■ What the exercise asks ■
Please report every line of the entries below that contains the string "Viewport", copying each such line in full. Case counts, so match uppercase and lowercase letters precisely.

___ Records for this exercise

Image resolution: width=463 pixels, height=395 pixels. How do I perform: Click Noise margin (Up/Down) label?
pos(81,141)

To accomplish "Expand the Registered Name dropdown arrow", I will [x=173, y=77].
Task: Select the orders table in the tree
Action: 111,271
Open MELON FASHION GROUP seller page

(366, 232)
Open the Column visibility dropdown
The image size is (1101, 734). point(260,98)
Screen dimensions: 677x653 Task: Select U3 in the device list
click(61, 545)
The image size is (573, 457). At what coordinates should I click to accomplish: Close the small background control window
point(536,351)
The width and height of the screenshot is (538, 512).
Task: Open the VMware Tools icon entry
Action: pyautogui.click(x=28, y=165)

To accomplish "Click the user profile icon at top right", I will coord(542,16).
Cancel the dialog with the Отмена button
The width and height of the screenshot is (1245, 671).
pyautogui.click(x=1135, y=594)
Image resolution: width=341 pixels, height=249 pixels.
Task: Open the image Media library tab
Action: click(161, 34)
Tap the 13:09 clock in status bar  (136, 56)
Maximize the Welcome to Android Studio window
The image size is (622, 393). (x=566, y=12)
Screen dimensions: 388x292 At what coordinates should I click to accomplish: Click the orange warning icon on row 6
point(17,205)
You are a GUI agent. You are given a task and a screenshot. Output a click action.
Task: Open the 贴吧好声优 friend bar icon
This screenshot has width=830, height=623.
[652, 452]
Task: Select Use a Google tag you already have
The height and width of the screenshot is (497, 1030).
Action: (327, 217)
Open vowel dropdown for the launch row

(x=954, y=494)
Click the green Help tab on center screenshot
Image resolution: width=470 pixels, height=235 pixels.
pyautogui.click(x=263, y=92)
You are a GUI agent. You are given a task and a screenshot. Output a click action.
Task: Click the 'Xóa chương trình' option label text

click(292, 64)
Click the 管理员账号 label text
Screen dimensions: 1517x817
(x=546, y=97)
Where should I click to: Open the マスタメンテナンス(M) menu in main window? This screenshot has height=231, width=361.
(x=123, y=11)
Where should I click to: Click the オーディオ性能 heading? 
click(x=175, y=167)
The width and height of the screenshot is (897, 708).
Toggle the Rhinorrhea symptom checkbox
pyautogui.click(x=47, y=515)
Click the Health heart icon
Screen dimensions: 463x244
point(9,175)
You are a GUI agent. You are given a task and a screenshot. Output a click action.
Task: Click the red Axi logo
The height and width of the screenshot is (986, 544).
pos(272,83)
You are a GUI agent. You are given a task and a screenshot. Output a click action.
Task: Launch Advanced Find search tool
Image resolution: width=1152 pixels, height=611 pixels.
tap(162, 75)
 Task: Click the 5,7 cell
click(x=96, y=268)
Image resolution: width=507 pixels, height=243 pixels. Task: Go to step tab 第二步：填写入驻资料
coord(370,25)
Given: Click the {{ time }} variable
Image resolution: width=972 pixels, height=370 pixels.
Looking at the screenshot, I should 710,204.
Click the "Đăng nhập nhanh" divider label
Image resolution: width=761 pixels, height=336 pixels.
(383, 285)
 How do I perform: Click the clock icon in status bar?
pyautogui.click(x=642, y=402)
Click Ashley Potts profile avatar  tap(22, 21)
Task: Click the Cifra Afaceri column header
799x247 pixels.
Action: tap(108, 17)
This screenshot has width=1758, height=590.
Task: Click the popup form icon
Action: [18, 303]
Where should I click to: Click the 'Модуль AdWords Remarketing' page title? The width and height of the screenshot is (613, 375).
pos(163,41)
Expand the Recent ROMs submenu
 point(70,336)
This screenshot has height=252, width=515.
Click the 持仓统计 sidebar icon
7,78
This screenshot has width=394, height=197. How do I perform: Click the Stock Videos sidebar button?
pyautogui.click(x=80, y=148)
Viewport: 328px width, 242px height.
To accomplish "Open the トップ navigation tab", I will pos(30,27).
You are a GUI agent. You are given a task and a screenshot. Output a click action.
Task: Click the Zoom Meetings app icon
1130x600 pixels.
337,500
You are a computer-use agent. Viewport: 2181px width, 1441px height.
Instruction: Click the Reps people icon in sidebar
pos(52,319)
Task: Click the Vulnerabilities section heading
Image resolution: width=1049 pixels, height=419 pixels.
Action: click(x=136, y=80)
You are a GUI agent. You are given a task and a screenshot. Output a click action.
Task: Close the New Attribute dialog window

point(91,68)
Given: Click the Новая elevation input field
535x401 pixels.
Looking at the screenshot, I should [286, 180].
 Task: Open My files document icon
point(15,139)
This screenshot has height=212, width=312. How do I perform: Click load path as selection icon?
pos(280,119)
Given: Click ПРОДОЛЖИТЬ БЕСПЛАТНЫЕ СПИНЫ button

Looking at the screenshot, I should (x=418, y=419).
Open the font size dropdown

______

■ Response for this exercise ■
Viewport: 328px width, 242px height.
You are a computer-use agent. Viewport: 2181px width, 1441px height.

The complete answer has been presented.